I think Bloom is missing something here that would further change his odds in favor of the multiple zoonosis;

https://mobile.twitter.com/jbloom_lab/status/153466370506077...

> Agreed & one scenario under "not seeded by lineage B at market" is seeded by lineage A at market which then evolved into lineage B in humans. Alternatively could have been seeded by lineage A elsewhere & superspreading of derived lineage B at market.

Guo found environmental samples of both Lineage A and Lineage B at the market -- so both were present there -- his second hypothetical would then be highly unlikely.

> But the first sequences reported by Chinese government are lineage B from seafood market. So either outbreak was not seeded by lineage B at market, or something very complicated happened. I suggest the former, Pekar et al suggest the latter.

https://mobile.twitter.com/jbloom_lab/status/153463283456805...

I'm taking this as a statement that he disagrees with Pekar, and believes SARS-CoV-2 probably originated from a single introduction (natural or otherwise) into humans. That seems well beyond "slightly less likely". Am I mistaken?

Pekar's theory makes sense if we believe that sampling in humans has been almost perfectly good, capturing every important lineage. But why would we assume that? Such confidence in the human sampling is particularly odd when Pekar's theory also requires us to believe that sampling in animals has been perfectly bad, since we've still found no animals infected (except those infected by humans).

Assuming that Lineage A evolved into Lineage B in humans, the hidden ancestors don't need to be less pathogenic than SARS-CoV-2; the IFR is relatively low already, and people die of similar respiratory diseases every day. The novel virus wasn't discovered until mortality became alarmingly high, leaving lots of room for undiagnosed deaths from cryptic spread before that.

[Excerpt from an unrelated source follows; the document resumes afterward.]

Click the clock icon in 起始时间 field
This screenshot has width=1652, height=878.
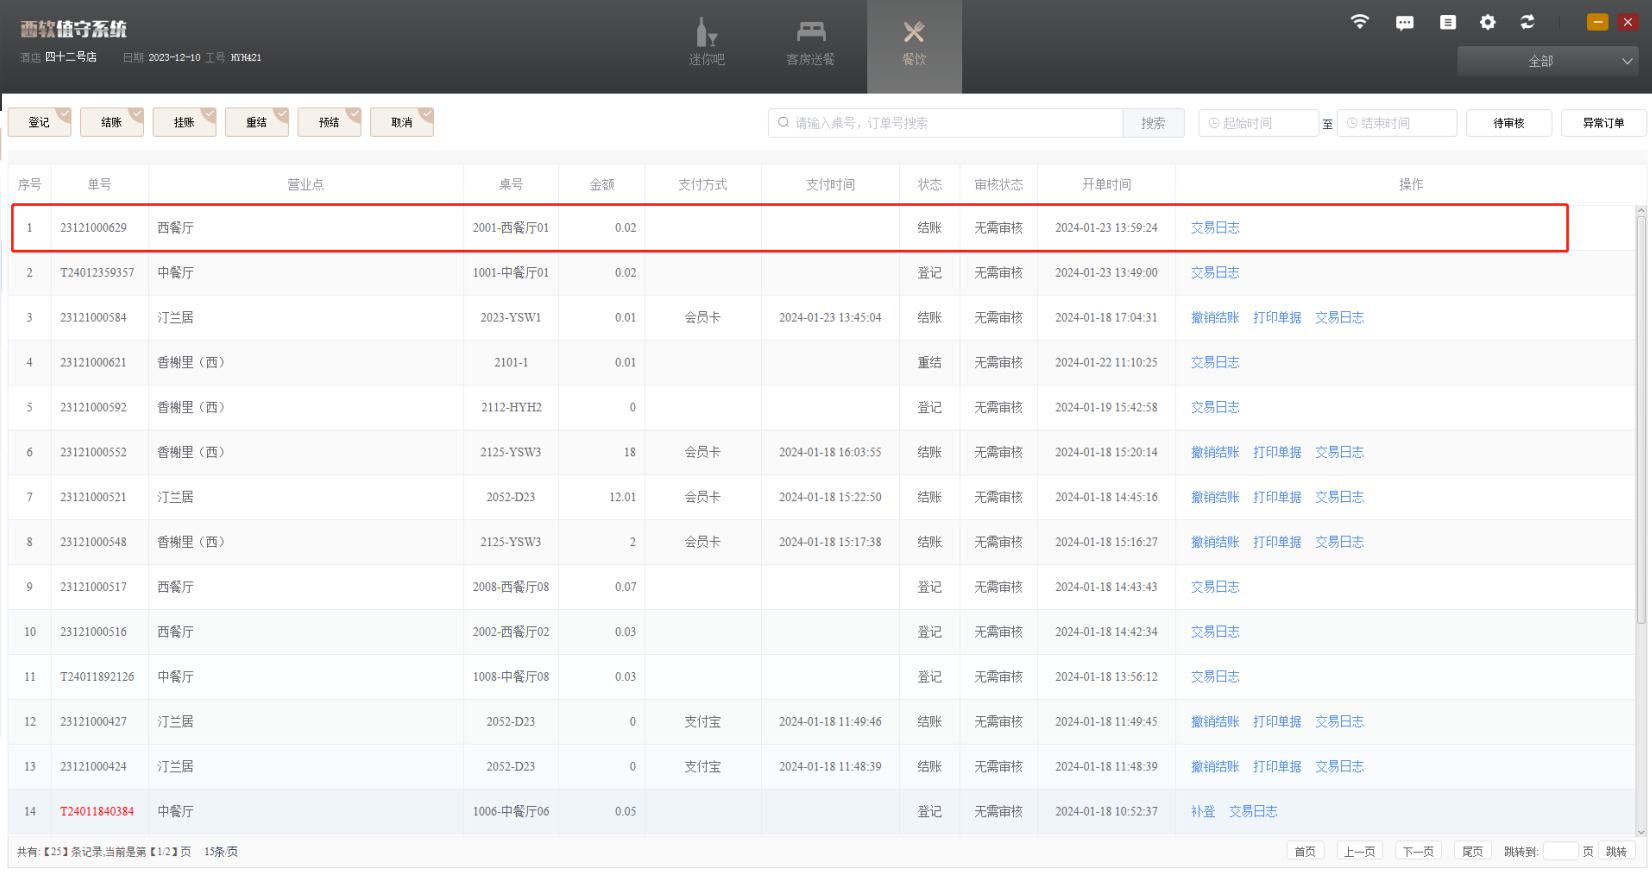(1214, 123)
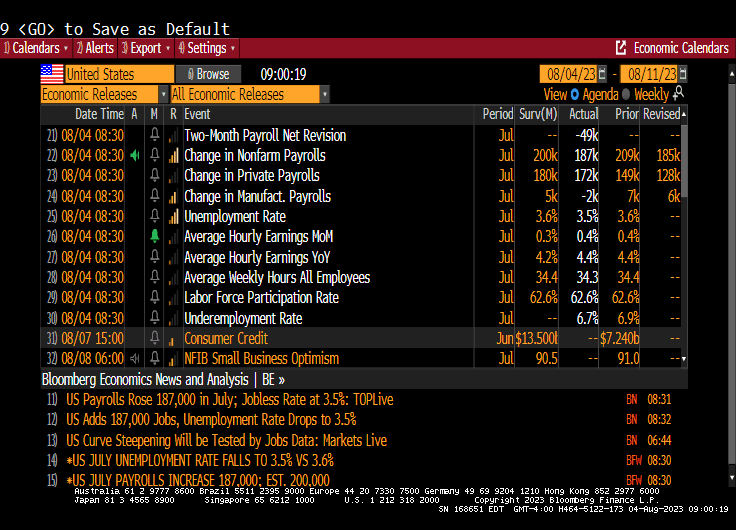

> Guo found environmental samples of both Lineage A and Lineage B at the market -- so both were present there -- his second hypothetical would then be highly unlikely.

Why does that make his second hypothetical highly unlikely? I don't understand why two zoonotic introductions into the market are more likely than two human introductions into the market. Perhaps you'd expect to see other sparks thrown off from the cryptic human spread; but almost all chains of transmission die out, with highly stochastic spread until enough people get infected for the central limit theorem to take over. So the absence of intermediate lineages doesn't seem too significant to me, especially when the "missing link" (if it even exists; I'll again note the lineages could have formed in a single human-to-human transmission) is literally just a single SNP from either lineage.